イラクは عراق エラーグ(「エ」と「グ」は喉の奥から出す音)。

 「イーラーン」と「エラーグ」ですので両者は似ていません。文字もرا「ラー(ra)」の部分を除いて異なります。ですのでイラン人にとって(そして多分アラブ人にとっても)イランとイラクが紛らわしい、というのは理解できないことだと思います。

 なぜ日本語で「イーラーン」や「エラーグ」ではないのか。それはカタカナで書く外来語のほとんどが西洋言語からのもので、日本人にとって馴染みの少ない地域の言葉はほぼ英語からのある意味“孫訳”になるからでしょう。
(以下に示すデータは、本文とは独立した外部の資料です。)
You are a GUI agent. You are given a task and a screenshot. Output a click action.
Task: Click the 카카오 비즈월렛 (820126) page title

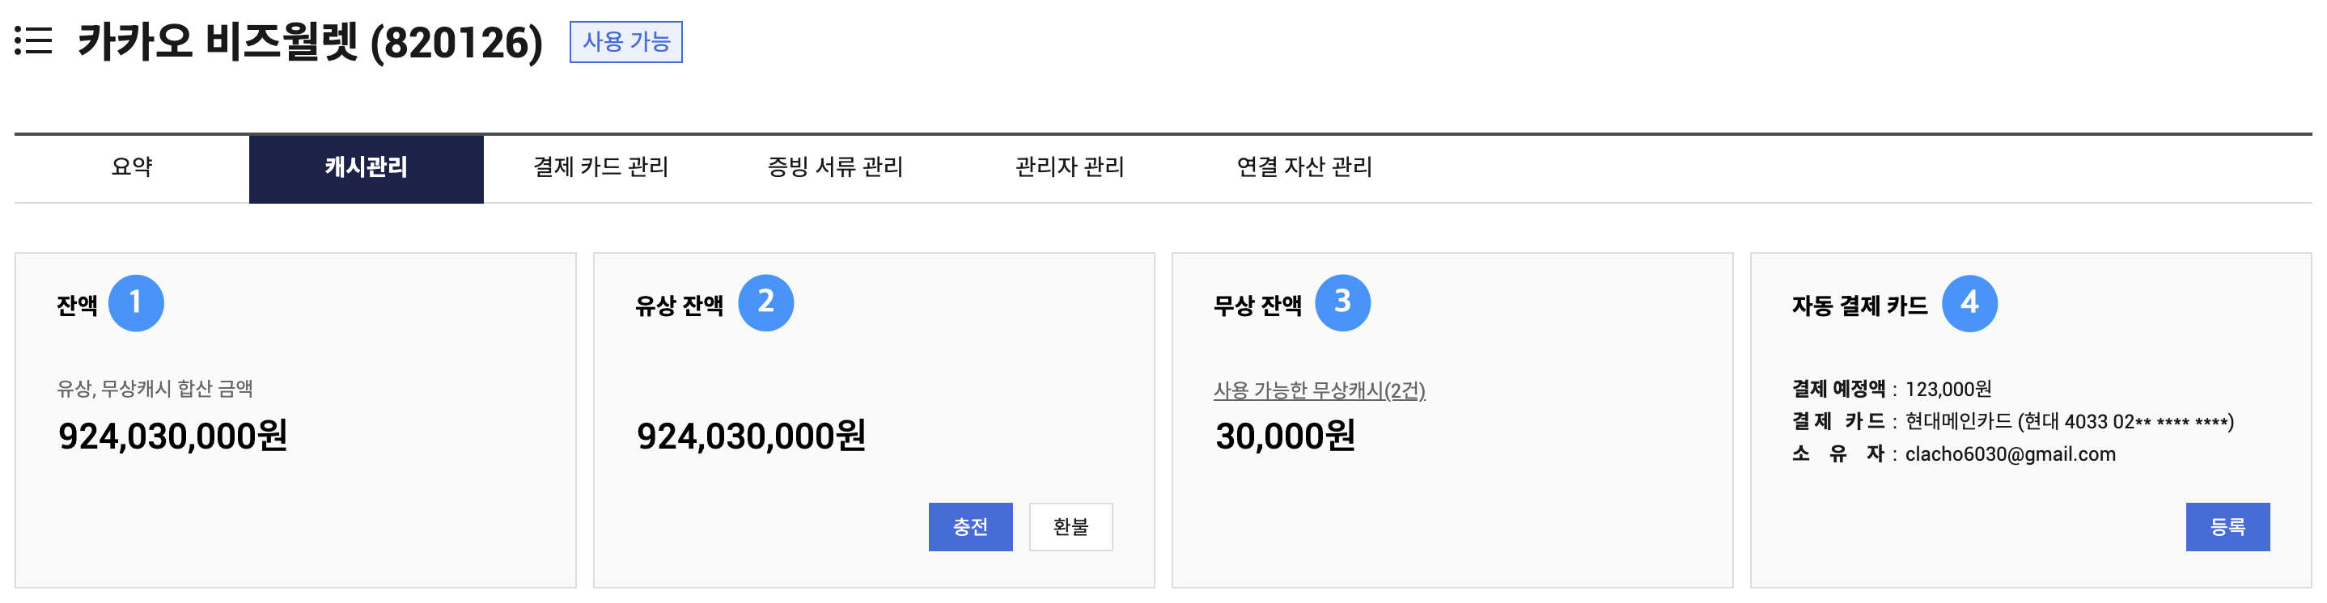[310, 42]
 ペルシア語の長母音「アー」とか「イー」とか「ウー」は長母音専用の文字があるので区別が容易ですが(逆に短母音は例外を除いて表記されない)、英語表記だと短母音「ア」も長母音「アー」もどちらも「a」という表記をするので、実際に元々の言葉でどう読むのかは文字を見ただけでは分からなくなってしまいます。
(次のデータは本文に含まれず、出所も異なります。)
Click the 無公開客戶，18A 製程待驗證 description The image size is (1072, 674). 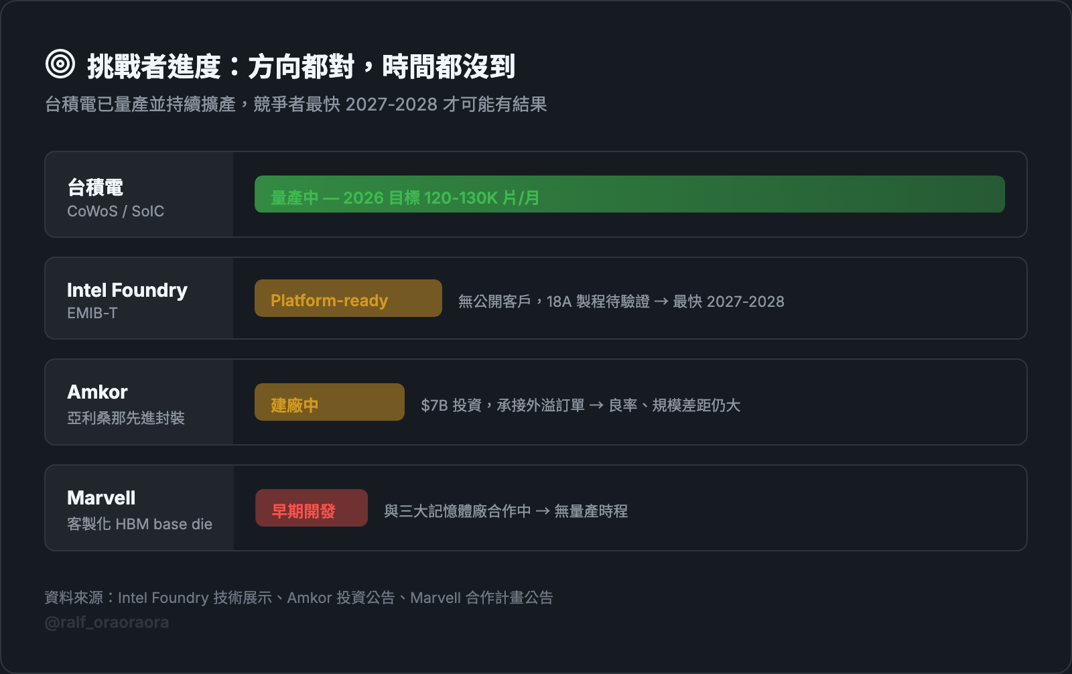(x=620, y=301)
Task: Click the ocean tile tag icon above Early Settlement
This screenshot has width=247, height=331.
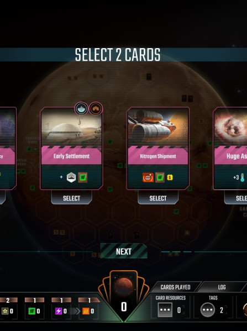Action: 81,108
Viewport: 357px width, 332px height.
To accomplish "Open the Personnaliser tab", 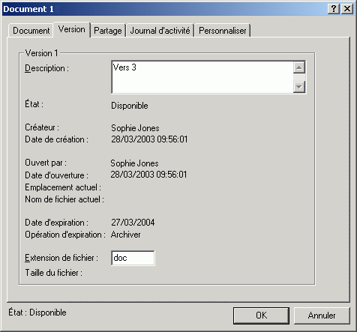I will pyautogui.click(x=223, y=31).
 さらに日本の新聞・テレビ等でイラン関係の固有名詞を表記する際、とかくこの長母音を記載しない傾向が強いのです。ペルシア語は長母音を使う頻度が非常に高い言語であるにもかかわらず、カタカナペルシア語では長音符「ー」を省いてしまうので、ペルシア語特有の柔らかな語感が全く伝わってきません。

 新聞・テレビでは英語の元記事から日本語に翻訳するでしょうから、ペルシア語の固有名詞の読み方が英語を介したことで、別物になってしまうのはやむを得ないことかもしれません。

 しかしペルシア語をかじった後では「イラン」「テヘラン」位なら、すでに日本語になっているレベルなので気にならないとしても、「シラーズ」あたりからちょっと違和感を覚え始め、「ハメネイ師」とか「ロウハニ大統領」とか「ライシ大統領選候補」など、事が人名に及んでくると、どうにも気持ち悪くてしょうがありません。それぞれをなるべくペルシア語に忠実に表記すると「シshーラrーズ」「ハーメネイー」「ロrウハーニー」「ラrイースィー」です。ちなみに同じペルシア語の国、アフガニスタンの首都「カブール」はせっかく「ー」がついているのにもかかわらず、完全に誤まりで「カーブル」が正しいです。本来は「アフガニスタン」も「アフガーネスターン」なんですけれど。

 「グルジア」を「ジョージア」に修正させた在日ジョージア大使館に倣うわけではないですが、イラン大使館にも頑張ってほしいものです。